A detailed problem report will make you seem more credible. A general rant will make you seem less credible. If you tell about a specific problem, people will generalize from it, since they won't remember the details. If you make a general comment it will reflect badly on you.

No Fly Zone, The

When advocating Linux, keep your hands out of the "no fly zone," which extends from top of head to foot and from ear to ear. You should not touch your face, neck, center of chest, or crotch. Having your hands out and separated makes you appear honest and optimistic. Some people say that is it good to make a tent with your fingers, away from your body, when you are considering a question (see Pause Before Answering, The).

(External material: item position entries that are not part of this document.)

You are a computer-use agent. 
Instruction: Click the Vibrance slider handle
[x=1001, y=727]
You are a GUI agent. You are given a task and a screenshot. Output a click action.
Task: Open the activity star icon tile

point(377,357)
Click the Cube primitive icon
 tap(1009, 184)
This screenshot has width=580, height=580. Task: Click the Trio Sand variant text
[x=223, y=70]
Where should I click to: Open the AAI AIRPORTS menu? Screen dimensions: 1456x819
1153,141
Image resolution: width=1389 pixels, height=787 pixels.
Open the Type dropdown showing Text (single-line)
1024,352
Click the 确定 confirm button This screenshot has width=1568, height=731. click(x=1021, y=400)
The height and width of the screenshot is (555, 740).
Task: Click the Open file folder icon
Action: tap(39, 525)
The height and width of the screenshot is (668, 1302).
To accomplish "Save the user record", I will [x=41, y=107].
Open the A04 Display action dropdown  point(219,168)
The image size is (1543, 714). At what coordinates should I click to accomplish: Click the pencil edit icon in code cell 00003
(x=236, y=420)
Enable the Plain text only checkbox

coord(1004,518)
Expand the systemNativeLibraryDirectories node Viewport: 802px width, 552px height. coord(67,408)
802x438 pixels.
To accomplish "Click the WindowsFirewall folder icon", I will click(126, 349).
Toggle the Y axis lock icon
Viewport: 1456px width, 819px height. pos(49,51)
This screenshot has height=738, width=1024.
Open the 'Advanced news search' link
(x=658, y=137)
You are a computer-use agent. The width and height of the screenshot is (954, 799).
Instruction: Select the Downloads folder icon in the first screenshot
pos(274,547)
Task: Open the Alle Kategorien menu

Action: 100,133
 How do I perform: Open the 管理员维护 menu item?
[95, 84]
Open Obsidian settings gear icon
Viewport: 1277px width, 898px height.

But don't clasp or wring your hands, or crack your knuckles.

Oops-Linux-Answer, The

When someone asks you how to do something on a proprietary system, just start to give a Linux answer, then catch yourself.

"Why don't you just pipe the....oh, never mind. Hmmm, I don't know how to do that on NAME OF PROPRIETARY SYSTEM either."

Pause Before Answering, The

Don't blurt out an answer right after someone asks you a question about Linux. Pause as if you were thinking. Hey, if you're pausing anyway, you could even think.


Popcorn, Faith

Faith Popcorn, the most famous marketing consultant in the world, has defined a set of Trends (her capital T) that are developing for the future. In her view, a product that is "on-Trend" will succeed. Fortunately for us, Linux fits in just fine with most of them, and is indeed headed for world domination.

Faith Popcorn and Lys Marigold 1996. Clicking: 16 trends to fit your life, your work, and your business. (ISBN 0-88730-694-2)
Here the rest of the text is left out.